Music EDA and Similarity-based Recommender
In this notebook we will go through an in depth analysis of sound and how we can visualize, classify, understand it, and ultimately recommend similar sounding music.
- Introduction
- Purpose
- Download the data
- Explore Audio Data
- EDA ( Exploratory Data Analysis )
- Recomender System
Introduction
Why are we doing this?
Music. Experts have been trying for a long time to understand sound and what differenciates one song from another.

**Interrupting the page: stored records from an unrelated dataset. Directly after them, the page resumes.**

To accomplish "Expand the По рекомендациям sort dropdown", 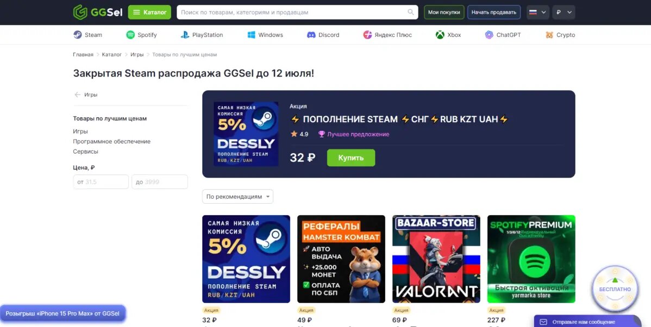I will [237, 197].
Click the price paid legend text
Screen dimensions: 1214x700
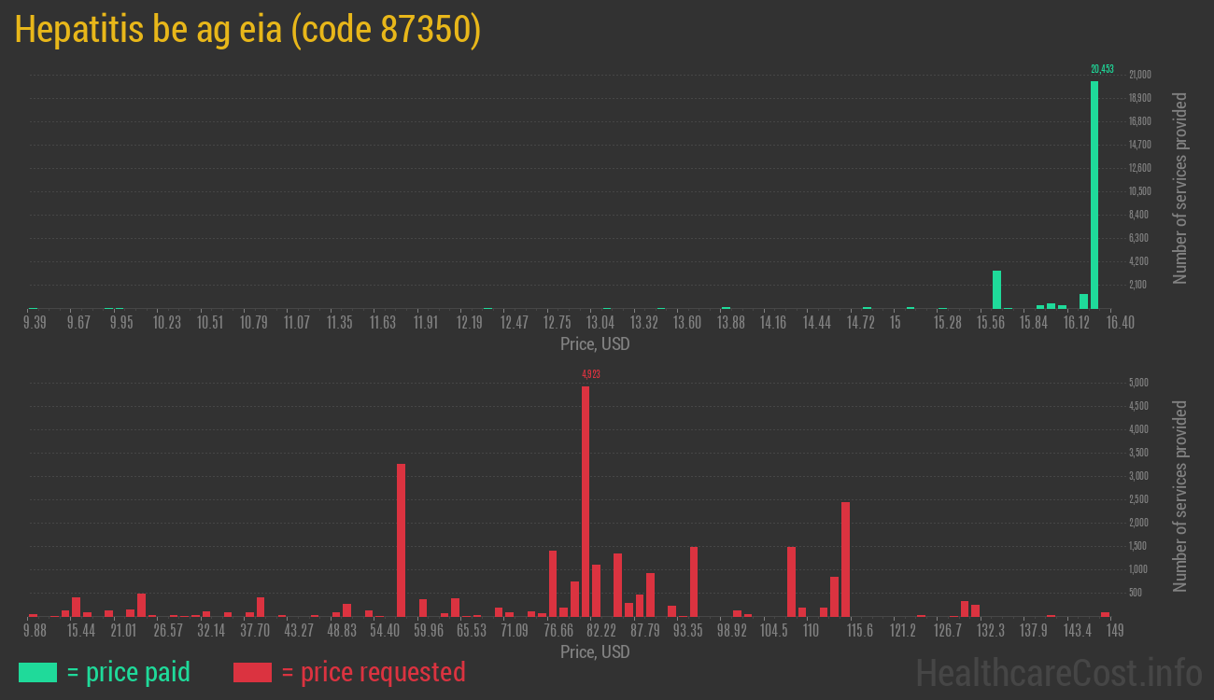[128, 672]
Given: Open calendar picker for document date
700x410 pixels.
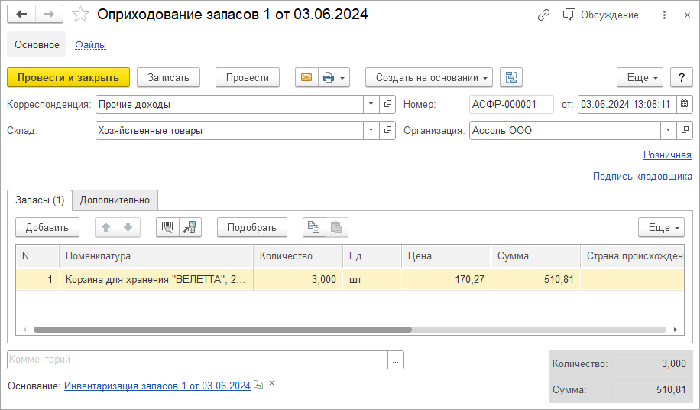Looking at the screenshot, I should pos(685,104).
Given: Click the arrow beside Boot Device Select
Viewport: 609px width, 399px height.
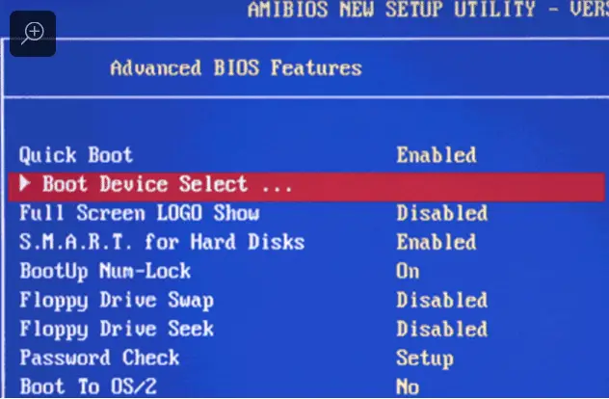Looking at the screenshot, I should click(25, 183).
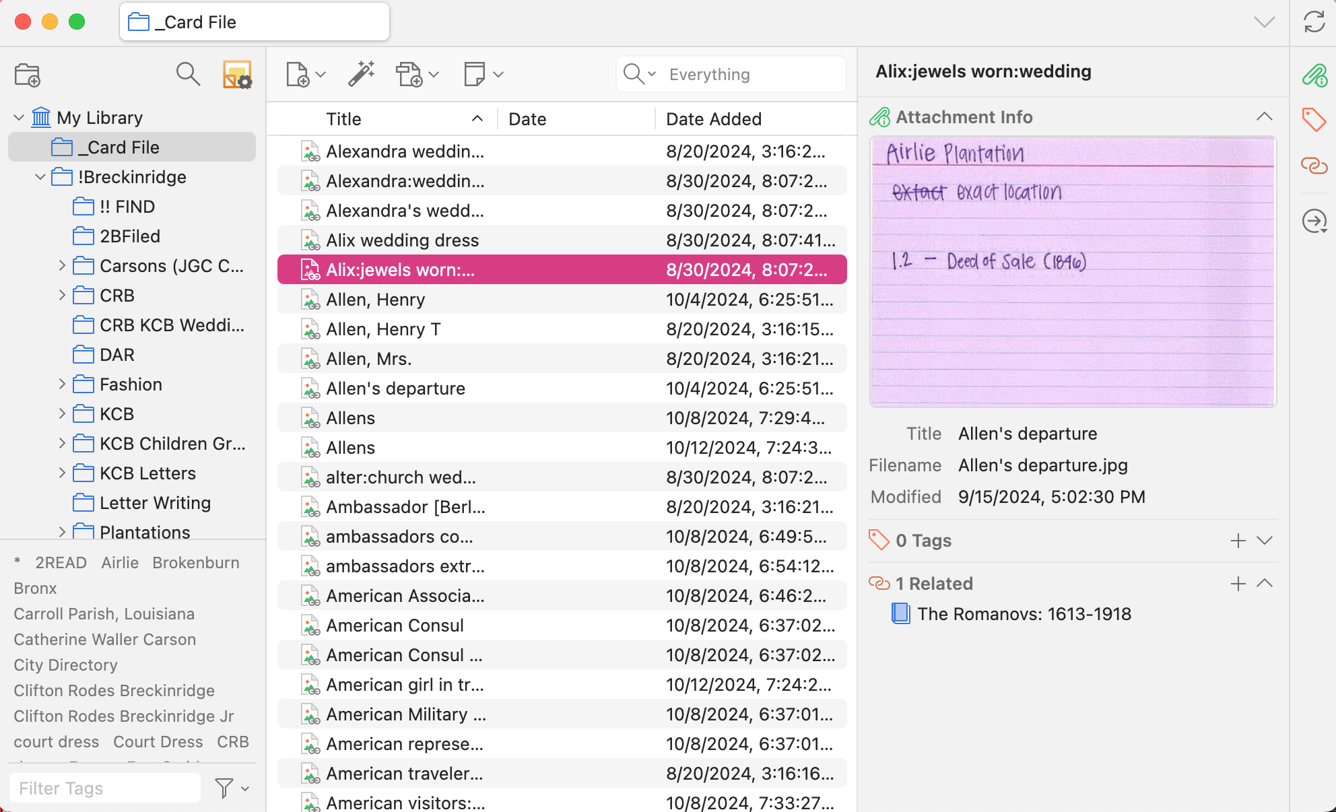The height and width of the screenshot is (812, 1336).
Task: Sort items by Date Added column
Action: tap(714, 119)
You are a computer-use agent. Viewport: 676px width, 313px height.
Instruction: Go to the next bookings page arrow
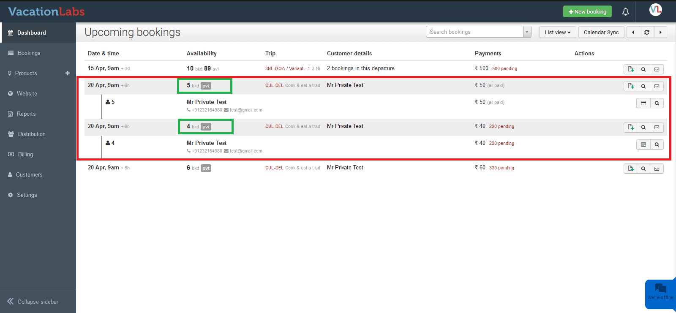[660, 32]

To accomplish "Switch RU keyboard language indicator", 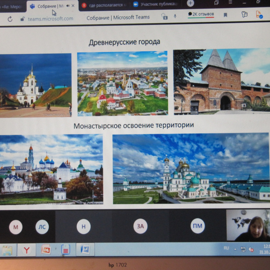I will click(226, 248).
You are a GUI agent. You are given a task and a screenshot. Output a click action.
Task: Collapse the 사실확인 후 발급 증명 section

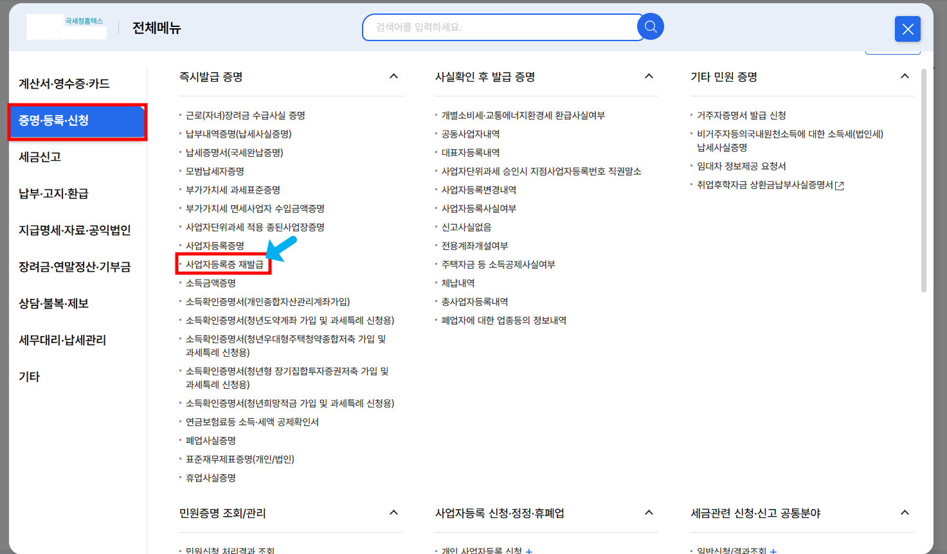[649, 76]
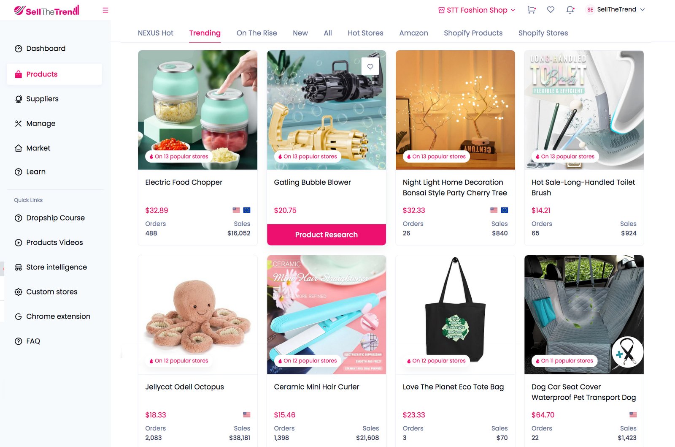This screenshot has height=447, width=675.
Task: Open the Dropship Course quick link
Action: pos(54,218)
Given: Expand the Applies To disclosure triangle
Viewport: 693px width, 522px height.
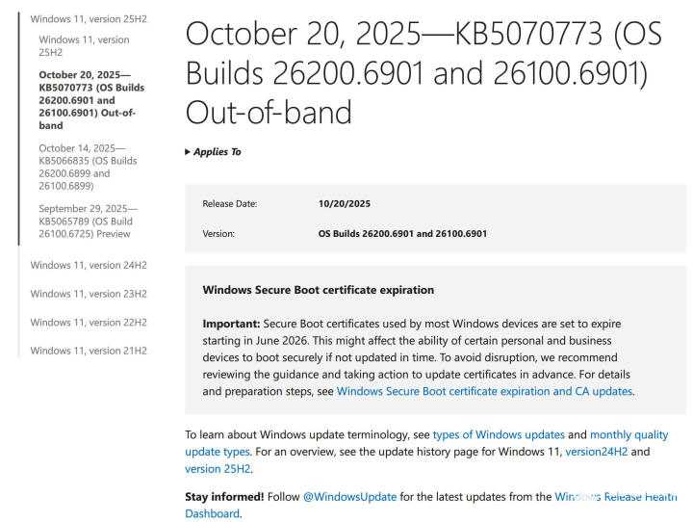Looking at the screenshot, I should [x=189, y=152].
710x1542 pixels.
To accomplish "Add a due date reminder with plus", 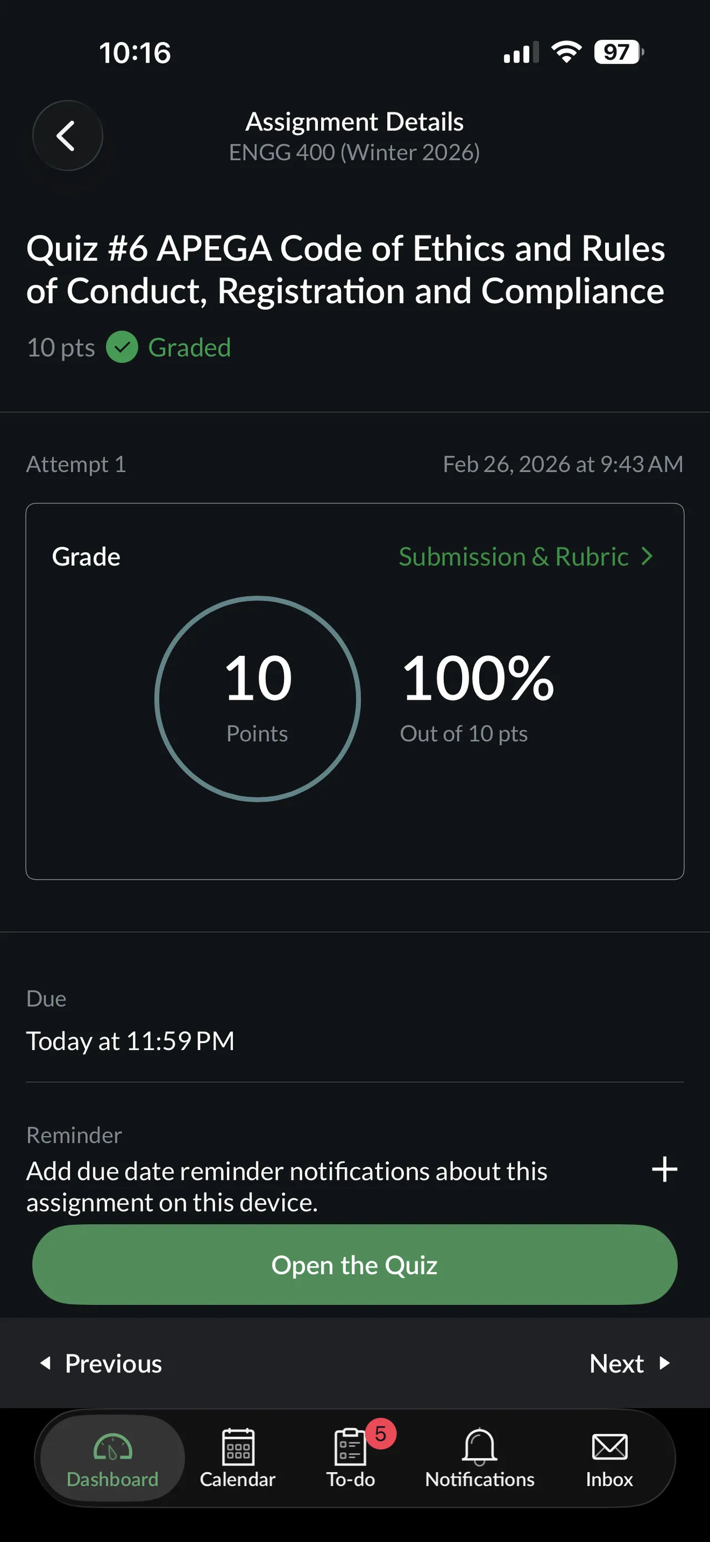I will (665, 1169).
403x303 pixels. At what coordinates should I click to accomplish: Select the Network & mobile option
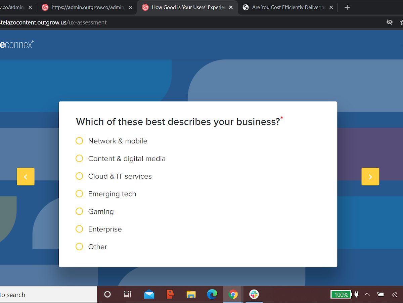pyautogui.click(x=79, y=141)
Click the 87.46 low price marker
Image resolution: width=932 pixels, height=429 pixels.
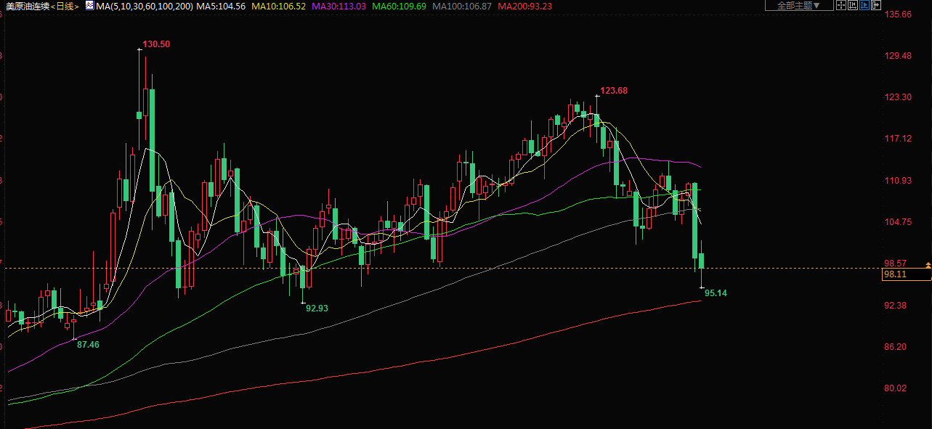click(88, 345)
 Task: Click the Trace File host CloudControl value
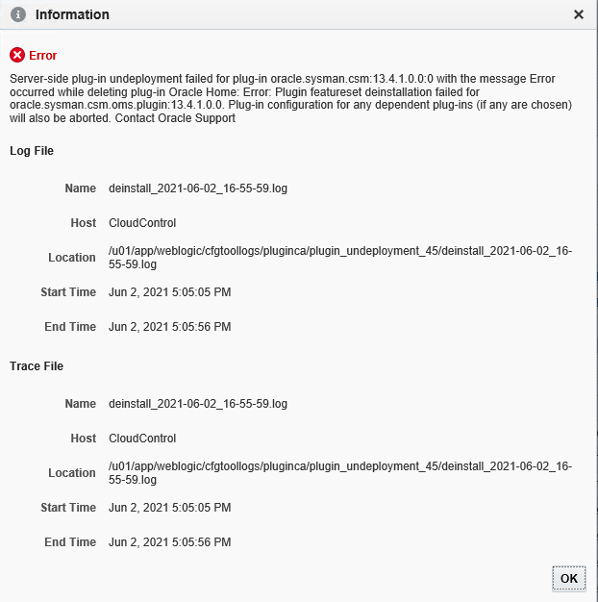pos(142,439)
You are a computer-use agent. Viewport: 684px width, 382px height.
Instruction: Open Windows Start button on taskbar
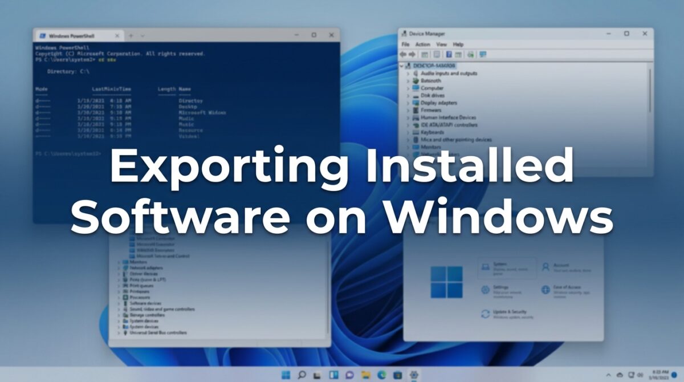tap(286, 375)
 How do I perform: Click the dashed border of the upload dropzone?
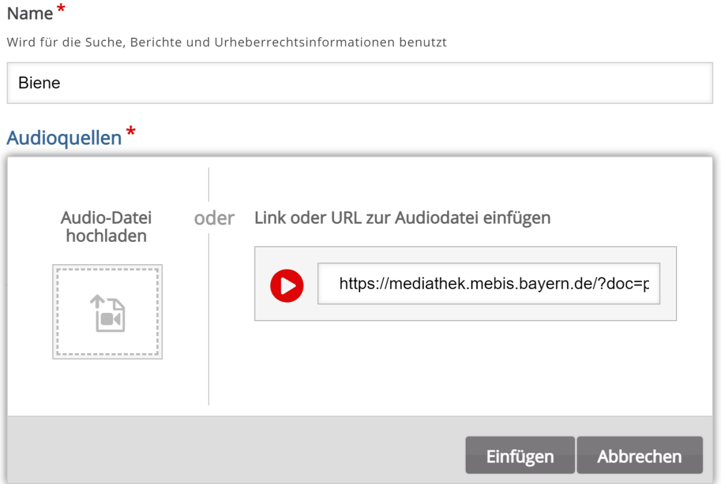click(x=58, y=312)
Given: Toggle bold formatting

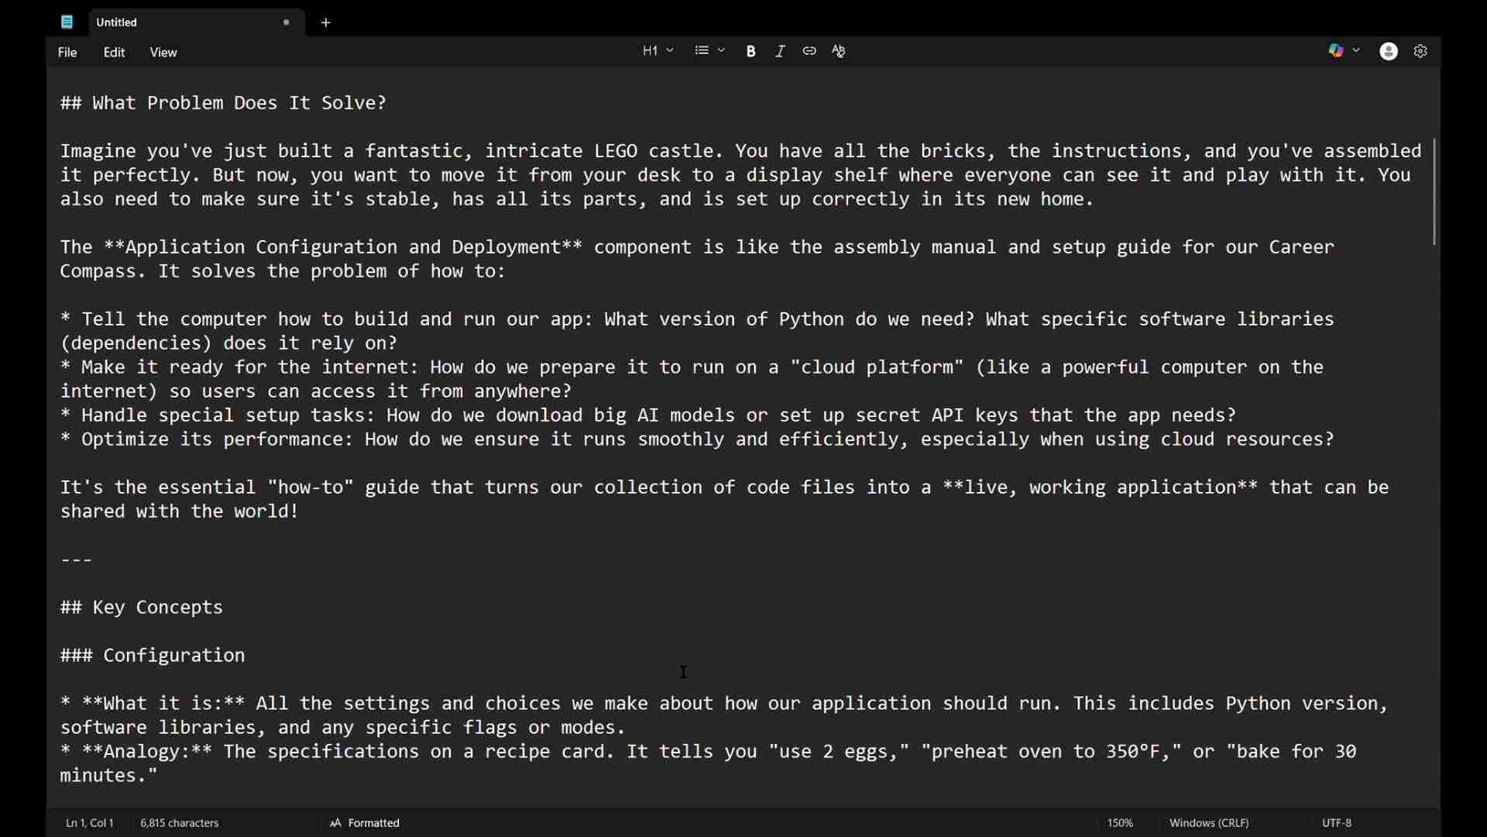Looking at the screenshot, I should [x=751, y=51].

How to visualize sound. What makes a tone different from another.
In this notebook we will go through an in depth analysis of sound and how we can visualize, classify and ultimately understand it.
import pandas as pd
import numpy as np
import seaborn as sns
import sklearn
import os
import librosa
import librosa.display
import IPython.display as ipd
import matplotlib.pyplot as plt
from sklearn import preprocessing
from sklearn.decomposition import PCA
import IPython.display as ipd
from sklearn.metrics.pairwise import cosine_similarity
from sklearn import preprocessing
%matplotlib inline
import warnings
warnings.filterwarnings('ignore')
Download the data
Audio Source - http://marsyas.info/downloads/datasets.html alt1
!wget http://opihi.cs.uvic.ca/sound/genres.tar.gz
!tar -xvf genres.tar.gz
!wget https://raw.githubusercontent.com/kcirerick/deep-music/master/features_30_sec.csv
df = '/content'
print(list(os.listdir(f'{df}/genres/')))
#
y, sr = librosa.load(f'{df}/genres/pop/pop.00034.wav')
print('y:', y, '\n')
print('y shape:', np.shape(y), '\n')
print('Sample Rate (KHz):', sr, '\n')
print('Check Len of the Audio:', 661794/22050)
audio_file, _ = librosa.effects.trim(y)
# the result is an numpy ndarray
print('Audio File:', audio_file, '\n')
print('Audio File shape:', np.shape(audio_file))
plt.figure(figsize = (16, 6))
librosa.display.waveplot(y = audio_file, sr = sr, color = "#A300F9");
plt.title("Sound Waves in Rock 41", fontsize = 25);
n_fft = 2048 # FFT window size
hop_length = 512 # number audio of frames between STFT columns (looks like a good default)
# Short-time Fourier transform (STFT)
D = np.abs(librosa.stft(audio_file, n_fft = n_fft, hop_length = hop_length))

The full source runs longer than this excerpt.